These relations can be used to scale the band gaps predictions from DFT21. The resulting MAEs are reported in orange in Fig. 2, as well as in Supplementary Table 2. The scaled DFT data are improved compared to those of the raw ones, except for the metals in P ∩ E and H ∩ E. In fact, this simple scaling approach mainly corrects the wide-gap compounds. Though it may reduce the systematic error for a given fidelity, it is not very widely used.

Training approaches

As already indicated, the experimental values are assumed to be the true values. When training models, the main objective is to minimize the MAE between the outputs and the true values. Before presenting our denoising procedure, we introduce the following training approaches:

  1. 1.

    only-E: the training data consists only of the experimental data;

  2. 2.

    all-together: the training data consists in the union of all datasets (P, H, S, G, and E training fold) regardless of their different fidelity;

  3. 3.

    one-by-one: the training data is sequentially changed in a selected sequence based on fidelity (e.g., G → S → H → P → E as illustrated in Fig. 3a). Weights are transferred from one training stage to the other with no change in the hyperparameters.

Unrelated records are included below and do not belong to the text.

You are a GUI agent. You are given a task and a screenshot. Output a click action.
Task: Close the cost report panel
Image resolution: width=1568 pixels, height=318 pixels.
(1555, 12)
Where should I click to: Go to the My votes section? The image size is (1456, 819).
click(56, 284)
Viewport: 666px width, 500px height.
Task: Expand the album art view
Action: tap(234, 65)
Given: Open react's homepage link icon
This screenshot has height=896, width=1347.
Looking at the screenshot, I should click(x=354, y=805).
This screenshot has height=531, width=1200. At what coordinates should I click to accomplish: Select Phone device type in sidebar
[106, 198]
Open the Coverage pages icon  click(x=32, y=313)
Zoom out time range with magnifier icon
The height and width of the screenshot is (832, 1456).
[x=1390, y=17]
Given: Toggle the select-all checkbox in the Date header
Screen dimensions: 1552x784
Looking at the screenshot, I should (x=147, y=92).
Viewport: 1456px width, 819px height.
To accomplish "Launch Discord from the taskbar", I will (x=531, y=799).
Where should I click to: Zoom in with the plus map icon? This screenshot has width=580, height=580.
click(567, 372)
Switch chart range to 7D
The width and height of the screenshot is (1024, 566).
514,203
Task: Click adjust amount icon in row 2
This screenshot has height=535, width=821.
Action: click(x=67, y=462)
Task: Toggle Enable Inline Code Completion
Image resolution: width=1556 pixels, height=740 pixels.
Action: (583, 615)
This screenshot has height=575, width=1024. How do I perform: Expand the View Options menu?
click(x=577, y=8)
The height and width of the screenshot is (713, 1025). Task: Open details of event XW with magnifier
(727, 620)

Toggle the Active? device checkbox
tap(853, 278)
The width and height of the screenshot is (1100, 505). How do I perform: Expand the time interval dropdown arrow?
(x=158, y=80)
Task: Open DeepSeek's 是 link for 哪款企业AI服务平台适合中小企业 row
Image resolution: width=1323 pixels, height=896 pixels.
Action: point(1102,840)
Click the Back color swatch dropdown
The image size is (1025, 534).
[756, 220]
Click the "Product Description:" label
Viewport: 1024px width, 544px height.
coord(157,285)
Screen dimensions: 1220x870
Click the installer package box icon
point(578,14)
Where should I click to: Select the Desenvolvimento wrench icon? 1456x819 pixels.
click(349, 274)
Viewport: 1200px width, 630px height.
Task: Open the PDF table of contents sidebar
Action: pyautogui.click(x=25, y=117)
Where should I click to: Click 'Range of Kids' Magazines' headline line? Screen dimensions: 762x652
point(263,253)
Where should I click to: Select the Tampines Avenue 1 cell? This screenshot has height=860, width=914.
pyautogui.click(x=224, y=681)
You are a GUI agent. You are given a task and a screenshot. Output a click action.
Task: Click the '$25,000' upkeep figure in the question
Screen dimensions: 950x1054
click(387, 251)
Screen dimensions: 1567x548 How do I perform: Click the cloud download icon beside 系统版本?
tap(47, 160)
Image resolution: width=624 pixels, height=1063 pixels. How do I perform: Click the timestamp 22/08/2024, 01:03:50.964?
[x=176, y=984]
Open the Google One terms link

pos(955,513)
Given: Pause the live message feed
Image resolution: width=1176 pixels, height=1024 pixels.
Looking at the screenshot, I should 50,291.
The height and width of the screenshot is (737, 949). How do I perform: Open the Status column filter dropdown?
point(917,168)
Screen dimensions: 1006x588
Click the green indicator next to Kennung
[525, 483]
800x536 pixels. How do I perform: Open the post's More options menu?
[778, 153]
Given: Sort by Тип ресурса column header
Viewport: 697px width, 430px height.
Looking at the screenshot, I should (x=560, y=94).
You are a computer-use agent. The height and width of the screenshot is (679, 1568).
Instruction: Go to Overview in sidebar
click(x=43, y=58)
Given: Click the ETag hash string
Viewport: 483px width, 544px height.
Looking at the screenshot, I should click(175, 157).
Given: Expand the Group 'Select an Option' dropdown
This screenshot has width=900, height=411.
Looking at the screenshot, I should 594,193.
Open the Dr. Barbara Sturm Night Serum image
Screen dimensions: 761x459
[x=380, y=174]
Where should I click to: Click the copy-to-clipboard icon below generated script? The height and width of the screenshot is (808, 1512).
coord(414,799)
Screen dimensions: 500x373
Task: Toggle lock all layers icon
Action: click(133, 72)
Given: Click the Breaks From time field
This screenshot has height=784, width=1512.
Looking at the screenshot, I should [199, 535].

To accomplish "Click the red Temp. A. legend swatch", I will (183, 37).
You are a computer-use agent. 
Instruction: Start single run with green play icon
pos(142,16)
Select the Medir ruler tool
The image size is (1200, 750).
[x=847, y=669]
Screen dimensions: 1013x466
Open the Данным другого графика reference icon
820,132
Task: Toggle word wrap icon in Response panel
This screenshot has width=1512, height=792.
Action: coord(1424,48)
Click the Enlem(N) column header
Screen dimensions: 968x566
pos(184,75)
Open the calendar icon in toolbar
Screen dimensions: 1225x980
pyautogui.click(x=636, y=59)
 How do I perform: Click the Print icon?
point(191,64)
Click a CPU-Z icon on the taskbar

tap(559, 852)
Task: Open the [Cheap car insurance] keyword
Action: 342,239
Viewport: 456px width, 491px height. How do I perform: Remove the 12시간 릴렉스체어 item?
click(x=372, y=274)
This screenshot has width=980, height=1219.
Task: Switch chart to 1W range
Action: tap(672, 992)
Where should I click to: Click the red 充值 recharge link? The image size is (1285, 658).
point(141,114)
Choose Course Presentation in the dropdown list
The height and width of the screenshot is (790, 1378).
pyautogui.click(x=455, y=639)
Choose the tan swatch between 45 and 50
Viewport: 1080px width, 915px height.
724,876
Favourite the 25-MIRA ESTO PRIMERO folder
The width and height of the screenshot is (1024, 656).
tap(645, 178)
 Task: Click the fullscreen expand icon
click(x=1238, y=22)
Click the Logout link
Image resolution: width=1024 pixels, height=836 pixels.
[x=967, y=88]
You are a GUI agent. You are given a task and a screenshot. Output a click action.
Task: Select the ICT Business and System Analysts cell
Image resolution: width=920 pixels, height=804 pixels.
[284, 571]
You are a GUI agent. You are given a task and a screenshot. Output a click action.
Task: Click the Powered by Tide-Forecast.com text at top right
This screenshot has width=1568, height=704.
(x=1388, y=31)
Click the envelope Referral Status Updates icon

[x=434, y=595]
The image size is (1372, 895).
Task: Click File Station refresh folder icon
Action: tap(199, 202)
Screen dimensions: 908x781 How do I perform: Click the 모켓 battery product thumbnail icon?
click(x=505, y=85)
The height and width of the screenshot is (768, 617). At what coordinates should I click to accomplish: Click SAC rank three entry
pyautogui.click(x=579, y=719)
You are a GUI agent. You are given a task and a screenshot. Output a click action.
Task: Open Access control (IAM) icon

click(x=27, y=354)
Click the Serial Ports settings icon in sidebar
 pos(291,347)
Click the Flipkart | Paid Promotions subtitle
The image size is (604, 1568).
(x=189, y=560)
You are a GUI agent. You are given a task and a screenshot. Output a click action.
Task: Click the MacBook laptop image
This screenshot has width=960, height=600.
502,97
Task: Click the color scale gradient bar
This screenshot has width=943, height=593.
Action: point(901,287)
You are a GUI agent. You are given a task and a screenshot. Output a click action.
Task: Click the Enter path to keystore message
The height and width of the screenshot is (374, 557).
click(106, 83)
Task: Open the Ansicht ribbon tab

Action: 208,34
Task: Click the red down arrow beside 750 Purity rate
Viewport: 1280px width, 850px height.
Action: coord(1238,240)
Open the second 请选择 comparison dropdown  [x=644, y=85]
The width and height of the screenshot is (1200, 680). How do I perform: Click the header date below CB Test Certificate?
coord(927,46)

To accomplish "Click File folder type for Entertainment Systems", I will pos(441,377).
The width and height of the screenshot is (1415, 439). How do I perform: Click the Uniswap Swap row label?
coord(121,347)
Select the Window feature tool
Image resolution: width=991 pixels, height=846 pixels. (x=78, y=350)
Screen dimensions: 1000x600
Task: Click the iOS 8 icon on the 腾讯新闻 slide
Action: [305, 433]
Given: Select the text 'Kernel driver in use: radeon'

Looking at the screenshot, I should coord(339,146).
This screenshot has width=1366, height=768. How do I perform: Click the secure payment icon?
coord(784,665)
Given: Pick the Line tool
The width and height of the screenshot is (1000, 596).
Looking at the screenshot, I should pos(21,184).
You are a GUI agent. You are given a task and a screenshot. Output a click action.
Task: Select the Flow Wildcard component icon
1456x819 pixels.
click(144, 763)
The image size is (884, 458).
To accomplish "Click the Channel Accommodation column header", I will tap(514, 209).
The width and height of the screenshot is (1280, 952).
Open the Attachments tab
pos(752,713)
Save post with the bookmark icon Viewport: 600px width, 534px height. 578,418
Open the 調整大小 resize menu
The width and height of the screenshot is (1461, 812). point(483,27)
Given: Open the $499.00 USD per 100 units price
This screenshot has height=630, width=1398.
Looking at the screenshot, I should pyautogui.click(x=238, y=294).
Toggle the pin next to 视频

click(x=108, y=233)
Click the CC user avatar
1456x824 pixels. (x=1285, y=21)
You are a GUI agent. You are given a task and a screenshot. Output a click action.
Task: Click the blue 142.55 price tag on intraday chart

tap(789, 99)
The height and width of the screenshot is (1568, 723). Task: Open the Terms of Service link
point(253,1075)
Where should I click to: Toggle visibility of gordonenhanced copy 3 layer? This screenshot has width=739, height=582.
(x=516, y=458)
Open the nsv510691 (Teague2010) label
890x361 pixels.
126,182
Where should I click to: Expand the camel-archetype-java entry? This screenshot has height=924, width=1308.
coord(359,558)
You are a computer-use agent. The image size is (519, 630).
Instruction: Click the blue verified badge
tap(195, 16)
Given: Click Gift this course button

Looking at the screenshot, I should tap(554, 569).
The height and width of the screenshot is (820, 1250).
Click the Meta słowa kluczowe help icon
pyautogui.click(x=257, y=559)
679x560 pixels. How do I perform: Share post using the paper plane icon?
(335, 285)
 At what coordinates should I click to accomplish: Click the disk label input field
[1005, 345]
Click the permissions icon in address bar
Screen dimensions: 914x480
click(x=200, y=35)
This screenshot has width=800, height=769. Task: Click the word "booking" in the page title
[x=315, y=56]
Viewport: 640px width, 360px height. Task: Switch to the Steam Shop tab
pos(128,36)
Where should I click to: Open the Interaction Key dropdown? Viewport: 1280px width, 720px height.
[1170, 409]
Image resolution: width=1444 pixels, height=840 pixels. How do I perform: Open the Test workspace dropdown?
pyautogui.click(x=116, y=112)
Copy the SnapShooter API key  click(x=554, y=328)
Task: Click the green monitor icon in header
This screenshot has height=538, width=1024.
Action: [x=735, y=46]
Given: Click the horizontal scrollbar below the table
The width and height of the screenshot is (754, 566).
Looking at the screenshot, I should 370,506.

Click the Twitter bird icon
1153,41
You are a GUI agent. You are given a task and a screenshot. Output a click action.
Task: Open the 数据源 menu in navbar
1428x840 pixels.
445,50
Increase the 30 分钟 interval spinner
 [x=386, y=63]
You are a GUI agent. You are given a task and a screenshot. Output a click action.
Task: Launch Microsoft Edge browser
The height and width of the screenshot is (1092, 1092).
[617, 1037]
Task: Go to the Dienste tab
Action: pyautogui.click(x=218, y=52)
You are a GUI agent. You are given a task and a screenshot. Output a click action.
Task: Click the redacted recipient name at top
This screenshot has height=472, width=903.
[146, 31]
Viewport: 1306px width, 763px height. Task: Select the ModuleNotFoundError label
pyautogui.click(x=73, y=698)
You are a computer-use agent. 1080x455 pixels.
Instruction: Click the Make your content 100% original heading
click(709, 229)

    Fig. 3: Schematic representation of the training sequence.
    figure 3

    a One-by-one approach and b onion approach. Both involve five training steps. The thicker line in each diagram shows one possible training sequence. For five datasets, each tree contains 120 (=5!) different branches and 325 (resp. 206) nodes in the one-by-one (resp. onion) approach. Each node in the tree represents a training step. As the datasets P, H, S, G, and E appear (resp. disappear) with the same probability in the trees, there are 325/5=61 (resp. 206-205/5=165) nodes containing P (or any other letter) in the one-by-one (resp. onion) tree.

  4. 4.

    onion: the training data consists of, first, the combination of all five datasets (P, H, S, G, and E) and, then, those obtained by removing one dataset at a time in a selected sequence (e.g., PHSGE → PHSE → PSE → GE → E as illustrated in Fig. 3b). Again, weights are transferred from one training stage to the other with no change in the hyperparameters.

The only-E approach is a single-fidelity approach that could have been used if only experimental data were available. The one-by-one approach is a form of curriculum learning.

There are 120 (=5!) different possible sequences for both the one-by-one and onion training approaches. In this work, we consider all those alternatives systematically. These can be represented as a tree, a part of which is shown in Fig. 3, highlighting one potential choice. In what follows, we adopt the Environment for Tree Exploration (ETE) Toolkit40 to display the complete tree of the different results. By investigating all those options, which is very time consuming, we aim to analyze the sensitivity of the methods to the selected sequence. Ideally, one would like to avoid to take them all into account for actual ML problems. It is thus important to devise a method that is as little sensitive as possible to the selected sequence.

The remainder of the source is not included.